*What the exercise asks*.
Convert the rows below into a JSON list of strings, with one string for each line and blank lines omitted.

--- start Data provided ---

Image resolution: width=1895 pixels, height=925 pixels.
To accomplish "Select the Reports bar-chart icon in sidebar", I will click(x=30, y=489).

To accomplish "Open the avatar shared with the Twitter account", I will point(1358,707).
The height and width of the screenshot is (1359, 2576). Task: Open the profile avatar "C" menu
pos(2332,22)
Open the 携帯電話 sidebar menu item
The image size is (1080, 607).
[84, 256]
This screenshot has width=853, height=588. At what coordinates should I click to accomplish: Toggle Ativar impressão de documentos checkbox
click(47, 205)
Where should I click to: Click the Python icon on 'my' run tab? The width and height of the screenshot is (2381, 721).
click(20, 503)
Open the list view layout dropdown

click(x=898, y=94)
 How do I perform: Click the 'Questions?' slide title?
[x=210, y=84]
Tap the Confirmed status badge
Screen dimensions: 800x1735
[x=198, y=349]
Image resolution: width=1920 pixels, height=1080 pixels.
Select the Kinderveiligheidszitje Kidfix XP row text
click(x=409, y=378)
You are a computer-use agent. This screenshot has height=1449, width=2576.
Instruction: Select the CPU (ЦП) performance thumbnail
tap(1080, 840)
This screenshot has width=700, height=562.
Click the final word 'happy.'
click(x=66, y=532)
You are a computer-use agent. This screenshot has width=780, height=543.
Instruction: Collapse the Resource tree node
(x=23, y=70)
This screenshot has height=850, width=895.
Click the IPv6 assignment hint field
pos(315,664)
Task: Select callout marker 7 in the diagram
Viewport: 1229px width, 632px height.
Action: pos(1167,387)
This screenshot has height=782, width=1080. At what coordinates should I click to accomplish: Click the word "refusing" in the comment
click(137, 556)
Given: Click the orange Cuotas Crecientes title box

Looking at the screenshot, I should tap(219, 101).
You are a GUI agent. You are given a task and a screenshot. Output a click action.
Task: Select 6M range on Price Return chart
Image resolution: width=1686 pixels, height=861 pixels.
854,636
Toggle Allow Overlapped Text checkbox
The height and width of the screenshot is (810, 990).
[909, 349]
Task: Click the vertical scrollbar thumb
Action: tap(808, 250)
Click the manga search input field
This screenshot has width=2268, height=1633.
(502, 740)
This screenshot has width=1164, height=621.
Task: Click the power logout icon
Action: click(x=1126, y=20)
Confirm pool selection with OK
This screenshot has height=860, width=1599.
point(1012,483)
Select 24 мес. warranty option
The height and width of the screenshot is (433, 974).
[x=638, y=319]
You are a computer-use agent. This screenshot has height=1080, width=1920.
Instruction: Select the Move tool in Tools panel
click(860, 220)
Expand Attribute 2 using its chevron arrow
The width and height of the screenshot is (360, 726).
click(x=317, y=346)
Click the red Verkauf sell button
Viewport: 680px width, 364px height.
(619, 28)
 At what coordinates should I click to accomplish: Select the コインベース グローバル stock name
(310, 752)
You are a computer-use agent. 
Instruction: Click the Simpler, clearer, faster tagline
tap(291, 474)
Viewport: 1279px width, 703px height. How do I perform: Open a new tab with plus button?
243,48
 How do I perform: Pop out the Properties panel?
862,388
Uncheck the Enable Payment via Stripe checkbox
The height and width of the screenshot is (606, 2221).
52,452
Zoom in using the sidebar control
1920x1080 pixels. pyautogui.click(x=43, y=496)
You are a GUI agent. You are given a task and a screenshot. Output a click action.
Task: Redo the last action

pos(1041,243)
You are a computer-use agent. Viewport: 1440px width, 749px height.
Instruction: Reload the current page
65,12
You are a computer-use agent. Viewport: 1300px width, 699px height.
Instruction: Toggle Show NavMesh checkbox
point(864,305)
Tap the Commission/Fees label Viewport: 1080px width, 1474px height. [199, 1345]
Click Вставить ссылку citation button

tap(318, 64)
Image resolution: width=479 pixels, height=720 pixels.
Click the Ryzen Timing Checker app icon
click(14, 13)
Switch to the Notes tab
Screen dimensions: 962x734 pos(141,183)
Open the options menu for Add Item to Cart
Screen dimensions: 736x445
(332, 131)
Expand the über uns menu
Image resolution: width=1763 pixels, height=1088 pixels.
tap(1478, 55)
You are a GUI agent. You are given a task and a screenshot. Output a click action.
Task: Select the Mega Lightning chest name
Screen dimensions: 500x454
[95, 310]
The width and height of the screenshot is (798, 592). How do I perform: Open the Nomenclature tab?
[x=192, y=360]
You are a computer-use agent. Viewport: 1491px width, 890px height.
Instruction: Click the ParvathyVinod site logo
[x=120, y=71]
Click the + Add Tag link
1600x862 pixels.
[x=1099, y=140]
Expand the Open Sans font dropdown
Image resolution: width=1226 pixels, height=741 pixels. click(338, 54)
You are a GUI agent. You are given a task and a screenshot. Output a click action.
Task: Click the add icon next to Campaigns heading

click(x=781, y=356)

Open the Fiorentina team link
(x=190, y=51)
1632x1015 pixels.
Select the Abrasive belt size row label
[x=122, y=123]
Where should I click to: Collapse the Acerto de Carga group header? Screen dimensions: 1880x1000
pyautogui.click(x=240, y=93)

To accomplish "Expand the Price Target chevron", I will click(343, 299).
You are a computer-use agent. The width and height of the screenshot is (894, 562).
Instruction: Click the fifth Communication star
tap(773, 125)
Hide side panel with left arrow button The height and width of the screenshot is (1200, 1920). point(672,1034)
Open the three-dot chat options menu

--- end Data provided ---

*Solution*.
[
  "Image resolution: width=1895 pixels, height=925 pixels.",
  "To accomplish \"Select the Reports bar-chart icon in sidebar\", I will click(x=30, y=489).",
  "To accomplish \"Open the avatar shared with the Twitter account\", I will point(1358,707).",
  "The height and width of the screenshot is (1359, 2576). Task: Open the profile avatar \"C\" menu",
  "pos(2332,22)",
  "Open the 携帯電話 sidebar menu item",
  "The image size is (1080, 607).",
  "[84, 256]",
  "This screenshot has width=853, height=588. At what coordinates should I click to accomplish: Toggle Ativar impressão de documentos checkbox",
  "click(47, 205)",
  "Where should I click to: Click the Python icon on 'my' run tab? The width and height of the screenshot is (2381, 721).",
  "click(20, 503)",
  "Open the list view layout dropdown",
  "click(x=898, y=94)",
  " How do I perform: Click the 'Questions?' slide title?",
  "[x=210, y=84]",
  "Tap the Confirmed status badge",
  "Screen dimensions: 800x1735",
  "[x=198, y=349]",
  "Image resolution: width=1920 pixels, height=1080 pixels.",
  "Select the Kinderveiligheidszitje Kidfix XP row text",
  "click(x=409, y=378)",
  "You are a computer-use agent. This screenshot has height=1449, width=2576.",
  "Instruction: Select the CPU (ЦП) performance thumbnail",
  "tap(1080, 840)",
  "This screenshot has width=700, height=562.",
  "Click the final word 'happy.'",
  "click(x=66, y=532)",
  "You are a computer-use agent. This screenshot has width=780, height=543.",
  "Instruction: Collapse the Resource tree node",
  "(x=23, y=70)",
  "This screenshot has height=850, width=895.",
  "Click the IPv6 assignment hint field",
  "pos(315,664)",
  "Task: Select callout marker 7 in the diagram",
  "Viewport: 1229px width, 632px height.",
  "Action: pos(1167,387)",
  "This screenshot has height=782, width=1080. At what coordinates should I click to accomplish: Click the word \"refusing\" in the comment",
  "click(137, 556)",
  "Given: Click the orange Cuotas Crecientes title box",
  "Looking at the screenshot, I should tap(219, 101).",
  "You are a GUI agent. You are given a task and a screenshot. Output a click action.",
  "Task: Select 6M range on Price Return chart",
  "Image resolution: width=1686 pixels, height=861 pixels.",
  "854,636",
  "Toggle Allow Overlapped Text checkbox",
  "The height and width of the screenshot is (810, 990).",
  "[909, 349]",
  "Task: Click the vertical scrollbar thumb",
  "Action: tap(808, 250)",
  "Click the manga search input field",
  "This screenshot has width=2268, height=1633.",
  "(502, 740)",
  "This screenshot has width=1164, height=621.",
  "Task: Click the power logout icon",
  "Action: click(x=1126, y=20)",
  "Confirm pool selection with OK",
  "This screenshot has height=860, width=1599.",
  "point(1012,483)",
  "Select 24 мес. warranty option",
  "The height and width of the screenshot is (433, 974).",
  "[x=638, y=319]",
  "You are a computer-use agent. This screenshot has height=1080, width=1920.",
  "Instruction: Select the Move tool in Tools panel",
  "click(860, 220)",
  "Expand Attribute 2 using its chevron arrow",
  "The width and height of the screenshot is (360, 726).",
  "click(x=317, y=346)",
  "Click the red Verkauf sell button",
  "Viewport: 680px width, 364px height.",
  "(619, 28)",
  " At what coordinates should I click to accomplish: Select the コインベース グローバル stock name",
  "(310, 752)",
  "You are a computer-use agent. ",
  "Instruction: Click the Simpler, clearer, faster tagline",
  "tap(291, 474)",
  "Viewport: 1279px width, 703px height. How do I perform: Open a new tab with plus button?",
  "243,48",
  " How do I perform: Pop out the Properties panel?",
  "862,388",
  "Uncheck the Enable Payment via Stripe checkbox",
  "The height and width of the screenshot is (606, 2221).",
  "52,452",
  "Zoom in using the sidebar control",
  "1920x1080 pixels. pyautogui.click(x=43, y=496)",
  "You are a GUI agent. You are given a task and a screenshot. Output a click action.",
  "Task: Redo the last action",
  "pos(1041,243)",
  "You are a computer-use agent. Viewport: 1440px width, 749px height.",
  "Instruction: Reload the current page",
  "65,12",
  "You are a computer-use agent. Viewport: 1300px width, 699px height.",
  "Instruction: Toggle Show NavMesh checkbox",
  "point(864,305)",
  "Tap the Commission/Fees label Viewport: 1080px width, 1474px height. [199, 1345]",
  "Click Вставить ссылку citation button",
  "tap(318, 64)",
  "Image resolution: width=479 pixels, height=720 pixels.",
  "Click the Ryzen Timing Checker app icon",
  "click(14, 13)",
  "Switch to the Notes tab",
  "Screen dimensions: 962x734 pos(141,183)",
  "Open the options menu for Add Item to Cart",
  "Screen dimensions: 736x445",
  "(332, 131)",
  "Expand the über uns menu",
  "Image resolution: width=1763 pixels, height=1088 pixels.",
  "tap(1478, 55)",
  "You are a GUI agent. You are given a task and a screenshot. Output a click action.",
  "Task: Select the Mega Lightning chest name",
  "Screen dimensions: 500x454",
  "[95, 310]",
  "The width and height of the screenshot is (798, 592). How do I perform: Open the Nomenclature tab?",
  "[x=192, y=360]",
  "You are a computer-use agent. Viewport: 1491px width, 890px height.",
  "Instruction: Click the ParvathyVinod site logo",
  "[x=120, y=71]",
  "Click the + Add Tag link",
  "1600x862 pixels.",
  "[x=1099, y=140]",
  "Expand the Open Sans font dropdown",
  "Image resolution: width=1226 pixels, height=741 pixels. click(338, 54)",
  "You are a GUI agent. You are given a task and a screenshot. Output a click action.",
  "Task: Click the add icon next to Campaigns heading",
  "click(x=781, y=356)",
  "Open the Fiorentina team link",
  "(x=190, y=51)",
  "1632x1015 pixels.",
  "Select the Abrasive belt size row label",
  "[x=122, y=123]",
  "Where should I click to: Collapse the Acerto de Carga group header? Screen dimensions: 1880x1000",
  "pyautogui.click(x=240, y=93)",
  "To accomplish \"Expand the Price Target chevron\", I will click(343, 299).",
  "You are a computer-use agent. The width and height of the screenshot is (894, 562).",
  "Instruction: Click the fifth Communication star",
  "tap(773, 125)",
  "Hide side panel with left arrow button The height and width of the screenshot is (1200, 1920). point(672,1034)",
  "Open the three-dot chat options menu"
]